Fryns syndrome is an autosomal recessive genetic disease. A heaing for Fryns syndrome is not available.
Fryns syndrome is a uncommon disorder in which child’s are born with a variety of problems, particularly in breathing muscles, and in changes in the face. Fryns syndrome often causes a blemish in the diaphragm muscle, lungs that are underdeveloped, characteristic facial features, changes in the fingers and toes, and problems with internal organs such as the heart. The exact frequency of Fryns syndrome is not known, but has been probable to occur in about one in 12,000 live births. About 80 cases of Fryns syndrome have been reported in medical literature. Fryns syndrome occurs in males and females, and has no specific ethnic group association.
Characteristic symptoms and physical findings embrace protrusion of part of the stomach and/or little intestines into the chest hole (diaphragmatic hernia), abnormalities of the head and face area (craniofacial region), and underdevelopment of the ends of the fingers and toes. Extra symptoms include underdevelopment (hypoplasia) of the lungs, incomplete closure of the roof of the mouth, cardiac defects, and varying degrees of mental retardation. Fryns syndrome can cause facial features such as small, wide-set eyes, increased facial hair growth, abnormal jaws, low-set ears, and a hole above the mouth area or in the lips.

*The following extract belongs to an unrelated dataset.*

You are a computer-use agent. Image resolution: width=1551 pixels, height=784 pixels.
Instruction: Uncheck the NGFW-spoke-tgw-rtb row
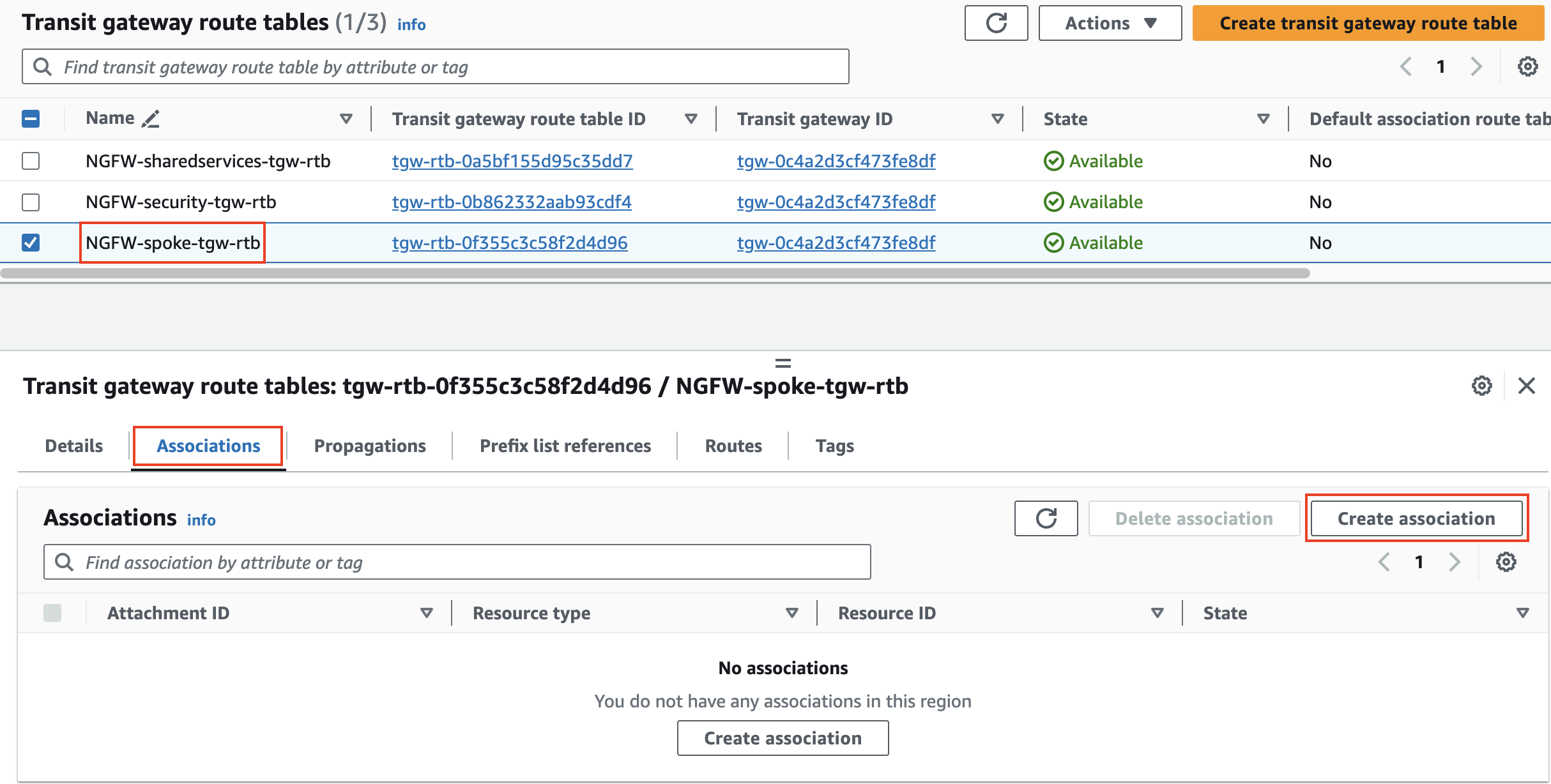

It can also reason other eye and vision problems, such as blurry vision. The abdominal organs in the chest cause the lungs to be underdeveloped (pulmonary hypoplasia). A diaphragmatic hernia along with underdeveloped lungs can cause harsh breathing difficulties in the child. Fryns syndrome can cause difference in other areas of the body, including the heart, brain and spinal cord, gastrointestinal system (which embraces the stomach and gut), bone system, and genitourinary tract.
Fryns syndrome can cause severe breathing pain for the child, through the diaphragmatic hernia and underdeveloped lungs. These children are severely ill, and frequently need machines to assist support their breathing, and obtain multiple medications intravenously. Surgery and/or supportive measures as in the general population. For congenital diaphragmatic hernia, the neonate is immediately intubated to stop inflation of herniated bowel; additional anomalies may require further consultations and management by a craniofacial team and pediatric specialists in neurology, cardiology, gastroenterology, and nephrology.